Year ago when the Northern Lights were especially bright, a young man went out late one night, saw them, and thought it was the end of time. He rushed down through the community, trying to wake up people up.
He came to the house of an old man, started pounding on his door yelling, ”Get up! They day of Judgment has come!”
The old man yelled back, ” Go back to bed. Who ever heard of the Day of Judgment coming in the middle of the night?”
A preacher on his deathbed summoned his doctor and his lawyer. They came, and he asked them to sit on either side of his bed and hold his hands.
They sat thus for a long while until the doctor stirred and said, ”You don’t have long on this earth, Reverend. Better tell us why you asked us to come.”
The old preacher stirred himself wheezed and said ”Well, Jesus died between two thieves, and that’s the way I want to go too.”
An elderly couple was attending church services.
About halfway through she leans over and says to her husband.
“I just let out a silent fart.
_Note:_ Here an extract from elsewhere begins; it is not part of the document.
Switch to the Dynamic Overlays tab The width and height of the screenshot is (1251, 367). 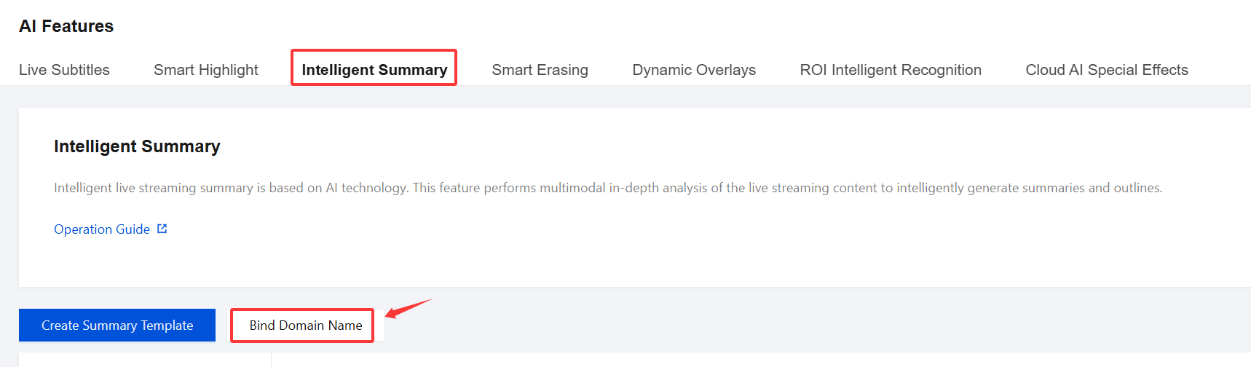click(694, 70)
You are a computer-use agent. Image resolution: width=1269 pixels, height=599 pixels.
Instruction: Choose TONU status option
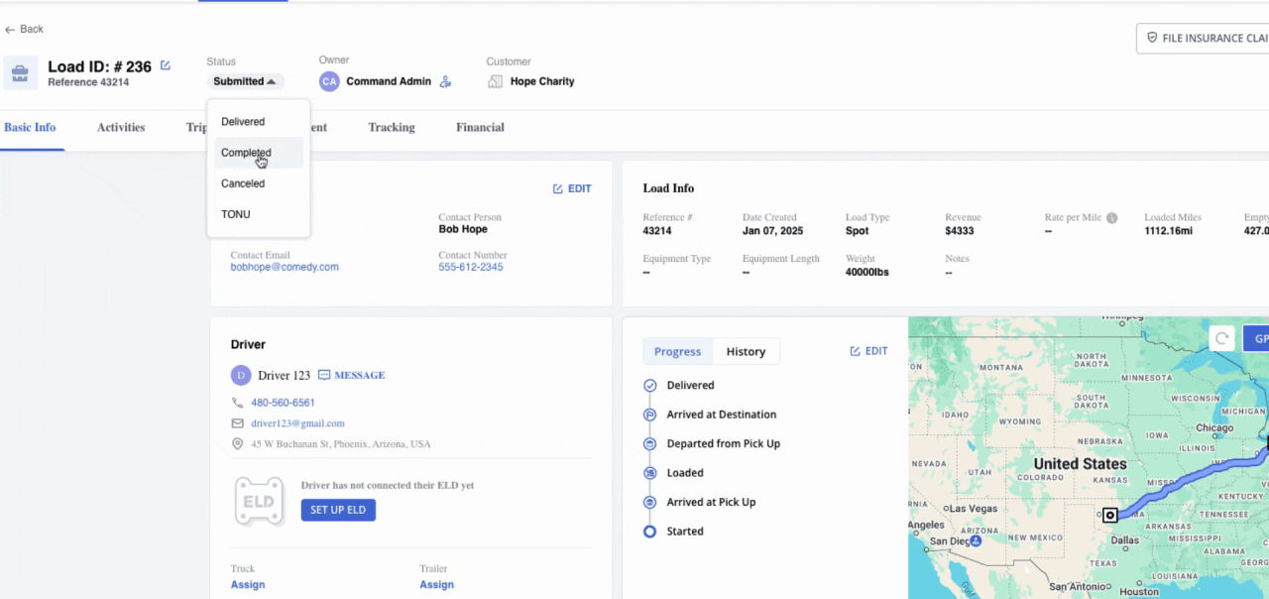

What do you think I should do?”
He replies, “Put a new battery in your hearing aid.”’
Four retired ladies are playing bridge.
One of them looks across at her partner and says, “I know we’ve been playing bridge every week for two years, but I can’t remember your name. Could you please tell me again?”
Her partner looks at her for a long moment and finally replies, “How soon do you need to know?”
An elderly gent was invited to his old friends’ home for dinner one evening. He was impressed by the way his buddy addressed his wife with endearing terms-calling her Honey, My Love, Darling, Sweetheart, Pumpkin, etc.
The couple had been married almost 70 years, and they appeared still very clearly in love. While the wife was off in the kitchen, the man leaned over and said to his buddy,
“I think it’s wonderful that, after all the years you’ve been married, you still call your wife those loving pet names.”
The old man hung his head. “I have to tell you the truth, he said. “I forgot her name about ten years ago.”